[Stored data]
┄┄┄┄┄┄

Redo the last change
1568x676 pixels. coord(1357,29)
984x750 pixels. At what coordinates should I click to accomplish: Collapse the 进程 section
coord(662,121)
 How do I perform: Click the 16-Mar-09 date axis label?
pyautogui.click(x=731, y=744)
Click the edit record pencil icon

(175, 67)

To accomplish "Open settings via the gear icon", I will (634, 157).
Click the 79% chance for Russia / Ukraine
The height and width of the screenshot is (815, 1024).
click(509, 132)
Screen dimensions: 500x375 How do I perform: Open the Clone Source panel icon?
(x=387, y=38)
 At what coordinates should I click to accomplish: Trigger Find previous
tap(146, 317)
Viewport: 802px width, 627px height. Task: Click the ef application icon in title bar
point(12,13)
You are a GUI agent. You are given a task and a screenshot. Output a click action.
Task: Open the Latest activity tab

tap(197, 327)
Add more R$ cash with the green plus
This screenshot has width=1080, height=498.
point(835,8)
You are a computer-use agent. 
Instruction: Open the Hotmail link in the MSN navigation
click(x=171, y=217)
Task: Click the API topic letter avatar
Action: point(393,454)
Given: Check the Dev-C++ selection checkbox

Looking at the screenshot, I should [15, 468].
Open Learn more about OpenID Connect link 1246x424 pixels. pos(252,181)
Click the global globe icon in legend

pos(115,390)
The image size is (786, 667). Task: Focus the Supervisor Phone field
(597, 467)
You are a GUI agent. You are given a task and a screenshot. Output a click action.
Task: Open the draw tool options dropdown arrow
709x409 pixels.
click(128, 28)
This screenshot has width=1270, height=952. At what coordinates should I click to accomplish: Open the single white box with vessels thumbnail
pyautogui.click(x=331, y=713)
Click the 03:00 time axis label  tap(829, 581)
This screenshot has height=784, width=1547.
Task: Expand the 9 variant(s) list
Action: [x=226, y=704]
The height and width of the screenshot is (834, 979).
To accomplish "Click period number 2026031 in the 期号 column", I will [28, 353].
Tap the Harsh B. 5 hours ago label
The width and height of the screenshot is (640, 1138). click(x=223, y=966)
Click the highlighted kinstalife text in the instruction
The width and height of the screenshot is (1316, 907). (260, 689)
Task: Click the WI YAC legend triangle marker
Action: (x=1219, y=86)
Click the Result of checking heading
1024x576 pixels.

┄┄┄┄┄┄

> [Problem to work on]:
Your output should be the lines from the one with "Task: Open the Latest activity tab" through the end of the records above, copied exactly.

> [Output below]:
Task: Open the Latest activity tab

tap(197, 327)
Add more R$ cash with the green plus
This screenshot has width=1080, height=498.
point(835,8)
You are a computer-use agent. 
Instruction: Open the Hotmail link in the MSN navigation
click(x=171, y=217)
Task: Click the API topic letter avatar
Action: point(393,454)
Given: Check the Dev-C++ selection checkbox

Looking at the screenshot, I should [15, 468].
Open Learn more about OpenID Connect link 1246x424 pixels. pos(252,181)
Click the global globe icon in legend

pos(115,390)
The image size is (786, 667). Task: Focus the Supervisor Phone field
(597, 467)
You are a GUI agent. You are given a task and a screenshot. Output a click action.
Task: Open the draw tool options dropdown arrow
709x409 pixels.
click(128, 28)
This screenshot has width=1270, height=952. At what coordinates should I click to accomplish: Open the single white box with vessels thumbnail
pyautogui.click(x=331, y=713)
Click the 03:00 time axis label  tap(829, 581)
This screenshot has height=784, width=1547.
Task: Expand the 9 variant(s) list
Action: [x=226, y=704]
The height and width of the screenshot is (834, 979).
To accomplish "Click period number 2026031 in the 期号 column", I will [28, 353].
Tap the Harsh B. 5 hours ago label
The width and height of the screenshot is (640, 1138). click(x=223, y=966)
Click the highlighted kinstalife text in the instruction
The width and height of the screenshot is (1316, 907). (260, 689)
Task: Click the WI YAC legend triangle marker
Action: (x=1219, y=86)
Click the Result of checking heading
1024x576 pixels.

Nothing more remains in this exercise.